With college application season in full throttle, the pressure to attend a prestigious, high-ranking college is making its rounds on applying seniors. Hart aims to expose the often downplayed but detrimental culture of school shaming in his coming-of-age fiction “Party School.” The book follows Dylan Mills, an unremarkable student navigating his freshman year at North South University, a college notorious for its party culture and widespread weed usage.
Hart establishes his stance on college ranking hierarchies almost immediately through a particularly curt categorization of schools; there are “it” schools, schools everyone wants to go to, “wannabe it” schools such as North South, and everything else in between. Finding it difficult to accept his place at a school that’s looked down upon by the prestige-grubbing elite of his hometown Castleton, Dylan grows distant from his girlfriend Rosemary, an “it” school student and the one who calls all the shots in their relationship.
This frustrating generalization of colleges as either snobby and rich or idiot and stoner-infested does nothing to push the moral of not school shaming, especially since it comes from Dylan himself. The comment comes off as more of a direct person-to-person message from the author to the reader instead of integrating into the book as part of the conflict. The pompous it-school and stupid bad-school association is also never fully resolved; none of the characters ever come to reject this pigeonhole, so the ending leaves one feeling a bit defeated.
Despite this, Hart’s anti-school shaming message still manages to come through. He accomplishes this by developing a variety of characters in Dylan’s hometown who directly reflect school shaming and the toxic competitiveness of the college admissions process.
“A relative [once] school-shamed [my partner] and said that I could have married someone who went to a better school,” Hart said. “I thought it was an odd thing to say. [School shaming] happens subtly. It happens overtly. It’s everywhere.”
Paralleling the novel’s anti-school-shaming message, Hart also argues that college rankings do not represent a student’s individual compatibility with the school.
“You want the right fit,” Hart said. “The journey is important, and [so are] the relationships you [form] and the knowledge you pick up. Just because something has a fancy brand doesn’t necessarily mean it’s the best fit.”

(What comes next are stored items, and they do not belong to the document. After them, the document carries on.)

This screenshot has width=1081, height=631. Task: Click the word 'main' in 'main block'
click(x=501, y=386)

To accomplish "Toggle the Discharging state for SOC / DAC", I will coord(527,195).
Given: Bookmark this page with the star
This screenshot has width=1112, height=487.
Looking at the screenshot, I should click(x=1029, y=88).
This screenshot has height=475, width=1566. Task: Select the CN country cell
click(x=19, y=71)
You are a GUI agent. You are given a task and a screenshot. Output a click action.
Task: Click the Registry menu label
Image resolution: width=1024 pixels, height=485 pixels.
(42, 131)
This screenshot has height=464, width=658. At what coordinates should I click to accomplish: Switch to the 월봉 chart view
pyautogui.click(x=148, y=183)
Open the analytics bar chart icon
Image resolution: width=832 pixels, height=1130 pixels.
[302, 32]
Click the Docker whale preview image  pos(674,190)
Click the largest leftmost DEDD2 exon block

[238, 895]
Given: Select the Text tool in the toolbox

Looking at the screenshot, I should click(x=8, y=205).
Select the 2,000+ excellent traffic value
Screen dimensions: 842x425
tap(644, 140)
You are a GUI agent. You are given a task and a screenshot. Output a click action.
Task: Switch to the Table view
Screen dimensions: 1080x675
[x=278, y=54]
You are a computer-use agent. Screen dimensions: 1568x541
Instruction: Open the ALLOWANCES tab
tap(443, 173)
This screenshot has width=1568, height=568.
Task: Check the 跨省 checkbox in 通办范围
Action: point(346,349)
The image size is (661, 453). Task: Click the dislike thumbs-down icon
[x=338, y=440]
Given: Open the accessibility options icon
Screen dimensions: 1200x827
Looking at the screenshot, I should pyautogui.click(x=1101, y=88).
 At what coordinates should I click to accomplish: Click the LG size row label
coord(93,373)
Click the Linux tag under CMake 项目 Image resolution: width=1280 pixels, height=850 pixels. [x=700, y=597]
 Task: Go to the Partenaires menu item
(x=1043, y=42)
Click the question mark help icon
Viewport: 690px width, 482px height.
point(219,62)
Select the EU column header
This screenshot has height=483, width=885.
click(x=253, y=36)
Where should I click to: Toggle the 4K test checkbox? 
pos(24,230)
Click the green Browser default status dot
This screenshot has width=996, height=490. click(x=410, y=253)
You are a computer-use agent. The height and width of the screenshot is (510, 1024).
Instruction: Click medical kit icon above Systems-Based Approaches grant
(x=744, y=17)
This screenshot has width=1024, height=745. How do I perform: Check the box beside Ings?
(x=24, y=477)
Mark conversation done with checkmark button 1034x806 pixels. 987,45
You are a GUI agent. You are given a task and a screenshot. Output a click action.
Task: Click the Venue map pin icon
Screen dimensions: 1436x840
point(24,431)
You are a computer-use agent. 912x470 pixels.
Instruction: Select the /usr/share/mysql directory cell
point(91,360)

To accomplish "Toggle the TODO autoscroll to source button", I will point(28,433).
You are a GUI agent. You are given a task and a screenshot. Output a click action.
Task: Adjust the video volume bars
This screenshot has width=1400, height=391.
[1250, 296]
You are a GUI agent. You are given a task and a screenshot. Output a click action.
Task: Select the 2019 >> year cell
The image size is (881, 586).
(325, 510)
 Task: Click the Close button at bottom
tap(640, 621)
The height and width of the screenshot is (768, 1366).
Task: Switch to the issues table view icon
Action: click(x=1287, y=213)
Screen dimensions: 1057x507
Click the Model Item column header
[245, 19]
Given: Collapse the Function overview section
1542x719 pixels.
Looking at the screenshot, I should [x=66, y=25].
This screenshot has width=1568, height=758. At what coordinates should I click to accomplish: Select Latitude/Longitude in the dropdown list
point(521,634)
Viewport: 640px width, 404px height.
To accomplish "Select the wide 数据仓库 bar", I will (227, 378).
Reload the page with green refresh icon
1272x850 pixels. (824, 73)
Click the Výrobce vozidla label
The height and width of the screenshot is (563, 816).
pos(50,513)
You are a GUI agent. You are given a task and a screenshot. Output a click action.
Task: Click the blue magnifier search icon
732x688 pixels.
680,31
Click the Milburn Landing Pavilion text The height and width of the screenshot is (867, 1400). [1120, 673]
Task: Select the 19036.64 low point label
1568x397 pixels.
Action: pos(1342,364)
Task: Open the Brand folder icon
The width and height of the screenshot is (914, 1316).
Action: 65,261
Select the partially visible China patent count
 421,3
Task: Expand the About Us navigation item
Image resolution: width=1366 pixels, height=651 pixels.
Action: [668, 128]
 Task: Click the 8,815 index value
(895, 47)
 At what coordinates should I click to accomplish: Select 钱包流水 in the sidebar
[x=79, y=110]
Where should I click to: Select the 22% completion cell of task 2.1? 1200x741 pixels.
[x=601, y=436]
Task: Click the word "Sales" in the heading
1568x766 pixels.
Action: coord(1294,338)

Hart attempts to deliver this message through the quirky cast of characters Dylan meets in his first few weeks of college who force Dylan out of his comfort zone and help him realize the agency he holds outside of his relationship with Rosemary. I found these characters, while occasionally cliche and over-the-top, to still be quite memorable and complex.
While Hart originally set out intending to write a comedy, the jokes themselves turned out to be redundant and tedious. A majority of them poke fun at North South’s weed and drinking culture but occur at a frequency that quickly starts to feel excessive. Hart even manages to make multiple Taliban jokes, giving one of his characters the nicknames “The Taliban Kid” and “Osama Ski Laden.” Although these jokes may be made in the name of social commentary, it comes off as insensitive and obtrusive, especially due to the lack of similarly satirical nicknames for other ethnic groups.
Overall, for its lackluster writing and comedy but easy-to-appreciate themes and characters, “Party School” earns two stars out of five stars.
*“Party School” was published by Sager Group in 2022.